Le Venice Sessions - un'iniziativa di pensiero collettivo promossa da Telecom e Nova - sono una di quelle classiche situazioni di pausa e sospensione del lavoro quotidiano che permettono alla testa di liberarsi e volare un po' più alto del solito, anche lontano dai temi trattati.
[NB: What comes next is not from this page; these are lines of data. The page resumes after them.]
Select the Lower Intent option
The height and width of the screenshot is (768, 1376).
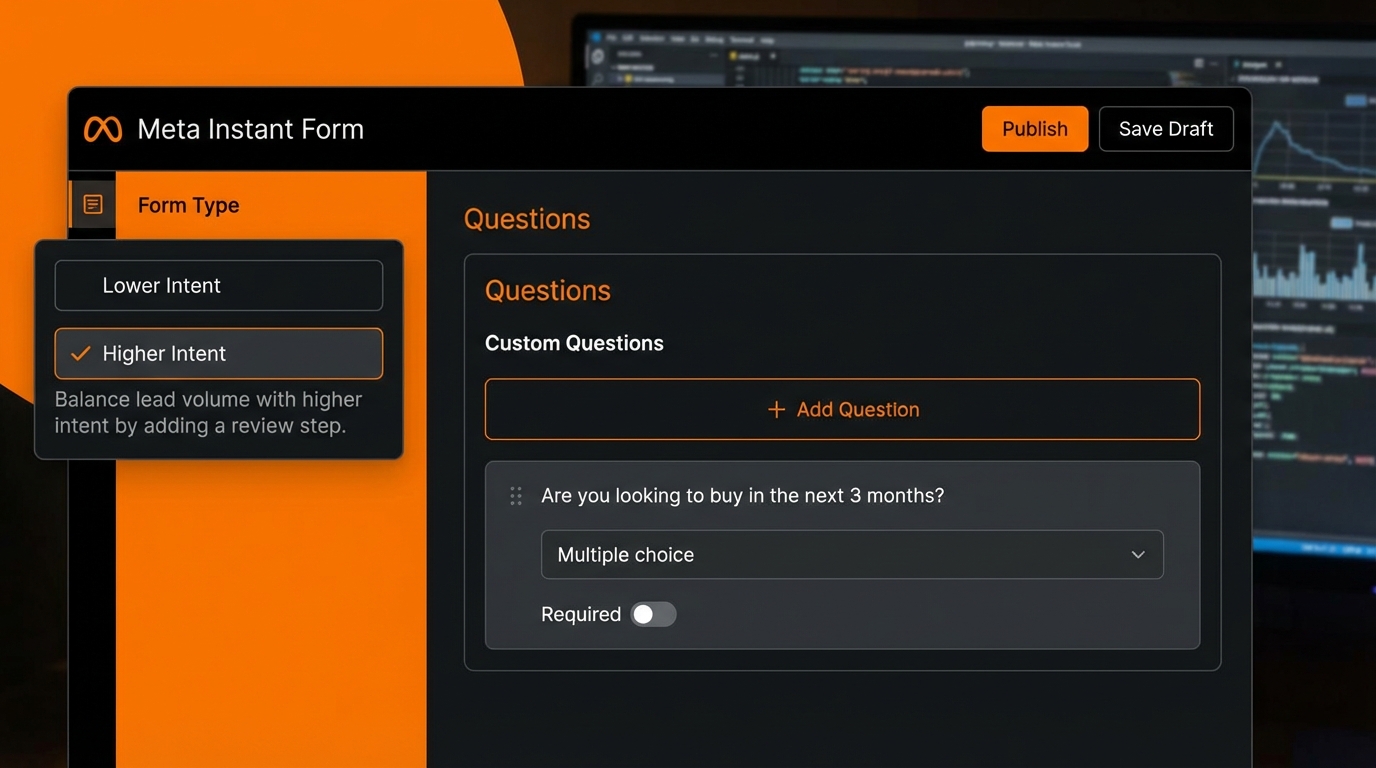(218, 286)
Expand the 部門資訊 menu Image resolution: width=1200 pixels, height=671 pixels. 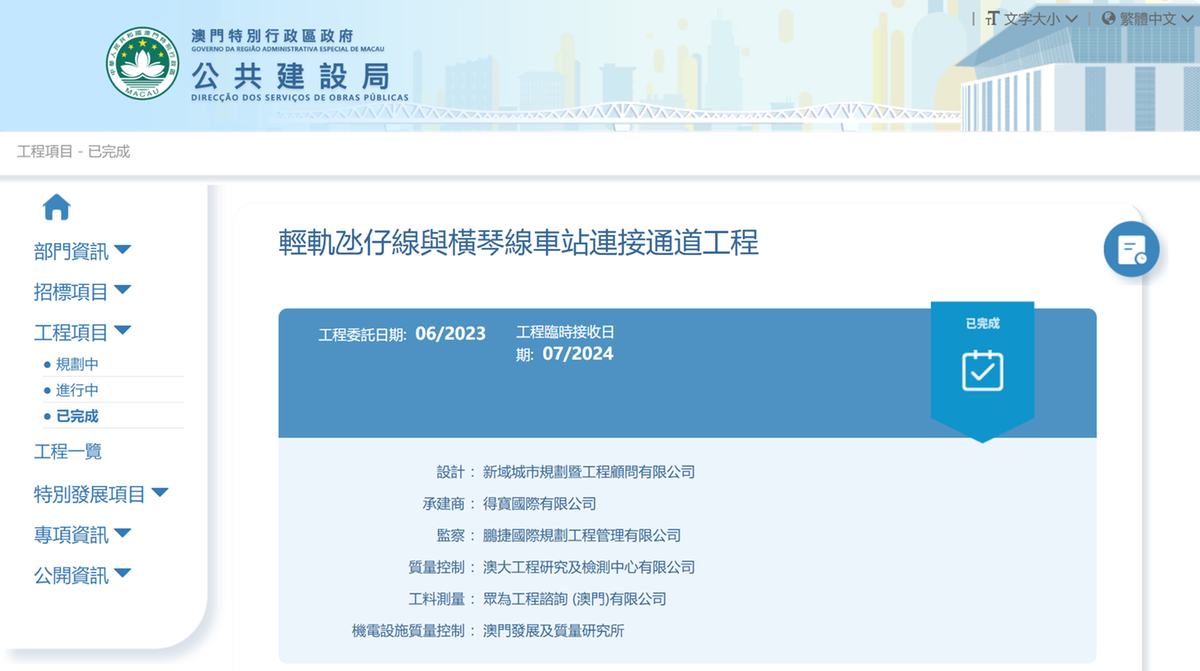83,251
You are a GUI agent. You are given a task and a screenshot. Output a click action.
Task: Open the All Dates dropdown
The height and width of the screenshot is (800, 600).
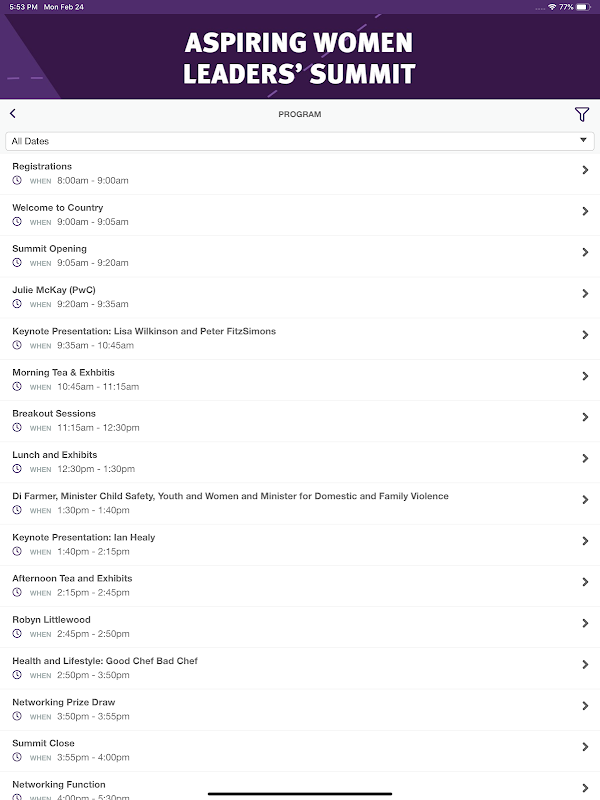tap(300, 141)
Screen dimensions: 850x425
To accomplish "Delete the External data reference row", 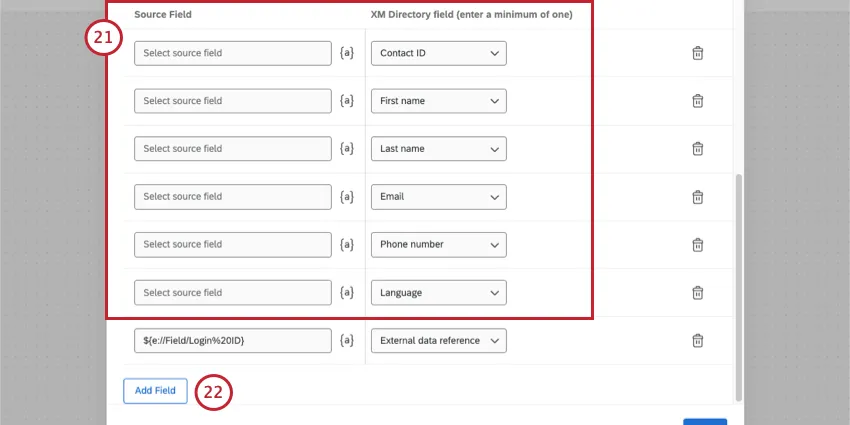I will (x=698, y=341).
Basta uno spunto per fare da trampolino a una serie di associazioni libere e ti trovi all'improvviso più ricco di idee, di energie, di tranquillità.

Ho partecipato il 12 maggio alla terza Session, dedicata ad arte e tecnologia e ho smesso di seguire il filo del discorso - apparentemente - sedotta dalla bellezza delle opere d'arte mostrate da Daniel Birnbaum, il curatore della Biennale di Venezia.

Mi sono resa conto che in realtà aspettavo solo di tirare i miei, di fili, il che è successo quando a conclusione della giornata Giovanna Amadasi, rispondendo alle (viete) critiche sull'improbabilità dell'arte contemporanea, ci ha ricordato che l'arte può essere pienamente vissuta (e apprezzata) solo quando viene vissuta nel suo dispiegarsi nella realtà, in un ambiente. Un affresco, un'installazione, un quadro, un murales per me sono medium oltre che messaggi e come tali producono senso solo se fruiti come l'artista li ha pensati.

E' questo secondo me anche il senso che ancora ci sfugge delle tecnologie, per ora rinchiuse in un computer che ci ancora a una realtà fisica - seppur sempre più mobile. L'interazione uomo-macchina produce mondi, che è esattamente il tema della prossima Biennale (Making Worlds): per ora questi mondi sono quasi esclusivamente cognitivi, interni al pensiero, ma sviluppano il loro potenziale soprattutto quando vengono completati ed esportati nella realtà fisica, della carne, degli atomi. Negli ultimi vent'anni abbiamo faticosamente imparato a sostituire gli atomi con i bit, nei prossimi rideremo di questo momento di passaggio, ormai completamente a nostro agio con una realtà in cui i bit potenziano gli atomi, quasi senza interfacce. Come? Qualcuno lo starà già inventando, noi per ora godiamoci il potere di trasferire menti e relazioni nate in rete nella realtà fisica, senza quasi più notare la differenza.